Yoga
for Back Pain.
Tadasana (Mountain Pose)
1. Stand straight and look straight ahead.
2. The heels and big toes of the tow feet should touch each other.
3. Keep the hands by the side of the thighs.
4. Tighten the elbows and stretch the arms downwards.
5. Draw the shoulders backwards to broaden the chest.
6. Raise the heels and stretch the arms overhead with palms facing each other.
Paschimothanasana (Forward Bend)
1. Sit with the head, neck and back in a straight line. Stretch the legs
together in front of the body with the back of the knees flat on the
ground.
2. As you inhale, bring both the arms over the head, stretching them up
alongside the ears. Stretch the spine.
3. Exhale and bend forwards form the hips. Try to catch hold of the toes
as the chest is brought down towards the thighs. If the toes cannot
be reached, grasp the ankles, or the shins. Hold the position for at
least 10 seconds, gradually increasing to about 1 minute.

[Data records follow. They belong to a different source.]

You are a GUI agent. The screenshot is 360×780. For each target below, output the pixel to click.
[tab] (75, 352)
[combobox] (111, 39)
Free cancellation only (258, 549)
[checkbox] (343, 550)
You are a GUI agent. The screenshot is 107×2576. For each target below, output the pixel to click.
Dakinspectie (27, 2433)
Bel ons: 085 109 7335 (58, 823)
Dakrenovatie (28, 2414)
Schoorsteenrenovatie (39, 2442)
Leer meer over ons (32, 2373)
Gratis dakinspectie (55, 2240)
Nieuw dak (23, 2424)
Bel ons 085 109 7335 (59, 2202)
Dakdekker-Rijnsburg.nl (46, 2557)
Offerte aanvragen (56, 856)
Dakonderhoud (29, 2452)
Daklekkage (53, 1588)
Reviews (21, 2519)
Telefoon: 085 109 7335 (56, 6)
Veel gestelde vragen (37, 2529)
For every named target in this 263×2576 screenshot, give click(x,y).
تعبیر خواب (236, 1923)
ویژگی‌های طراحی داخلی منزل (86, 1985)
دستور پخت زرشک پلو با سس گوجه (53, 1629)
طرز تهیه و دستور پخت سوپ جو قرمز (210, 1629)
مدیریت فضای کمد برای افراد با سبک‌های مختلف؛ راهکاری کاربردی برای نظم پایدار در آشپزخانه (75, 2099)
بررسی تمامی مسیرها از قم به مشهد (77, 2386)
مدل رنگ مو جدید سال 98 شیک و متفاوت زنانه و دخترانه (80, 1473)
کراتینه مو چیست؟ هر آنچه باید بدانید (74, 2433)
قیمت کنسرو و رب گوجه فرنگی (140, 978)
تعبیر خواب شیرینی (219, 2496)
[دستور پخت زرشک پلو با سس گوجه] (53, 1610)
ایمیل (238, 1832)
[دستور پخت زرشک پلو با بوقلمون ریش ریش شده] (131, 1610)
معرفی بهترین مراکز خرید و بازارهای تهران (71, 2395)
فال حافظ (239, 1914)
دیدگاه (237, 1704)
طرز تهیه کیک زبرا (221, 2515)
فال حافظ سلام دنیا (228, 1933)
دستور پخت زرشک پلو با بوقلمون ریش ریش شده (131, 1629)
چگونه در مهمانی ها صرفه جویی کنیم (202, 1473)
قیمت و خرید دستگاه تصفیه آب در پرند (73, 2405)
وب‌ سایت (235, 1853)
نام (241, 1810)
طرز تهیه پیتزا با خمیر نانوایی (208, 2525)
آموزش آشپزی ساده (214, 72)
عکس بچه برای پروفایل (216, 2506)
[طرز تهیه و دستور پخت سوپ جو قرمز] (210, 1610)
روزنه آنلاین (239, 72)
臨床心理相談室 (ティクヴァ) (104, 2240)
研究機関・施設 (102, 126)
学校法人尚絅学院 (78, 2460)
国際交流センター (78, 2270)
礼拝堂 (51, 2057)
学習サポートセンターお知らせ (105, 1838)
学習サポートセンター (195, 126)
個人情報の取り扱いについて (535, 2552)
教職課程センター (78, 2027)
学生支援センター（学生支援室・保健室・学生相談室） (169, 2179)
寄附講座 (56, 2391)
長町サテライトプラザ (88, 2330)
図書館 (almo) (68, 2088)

4. As you inhale, let go of the toes and stretch the arms and body up (see step 2)
5. Repeat 3-5 times.
Vajrasana
1. Fold the right leg and bring the right heel under the right buttock.
2. Then, fold the left leg and bring the left heel under the left buttock.
The soles of the feet face upwards and the entire weight of the body
is felt on the back of the feet. Sit erect with the buttocks resting on
the both the heels.
3. Rest the palms on the thighs.
Shashankasana (Hare pose)
1. Sit inVajrasana.
2. As you inhale, slowly raise the arms above the head.
3. Exhale slowly.
4. While exhalation, bend the trunk forward keeping the arms in line with
the trunk. Bend slowly. Bring the hands and forehead to rest on the
floor.
5. Retain the breathe for a short time in this position.
6. Breathe in and slowly come back to the upright position.
7. Slowly return to the starting position while exhaling.
8. If the final position is maintained for a longer period of time, slow,
deep breathing should be practiced .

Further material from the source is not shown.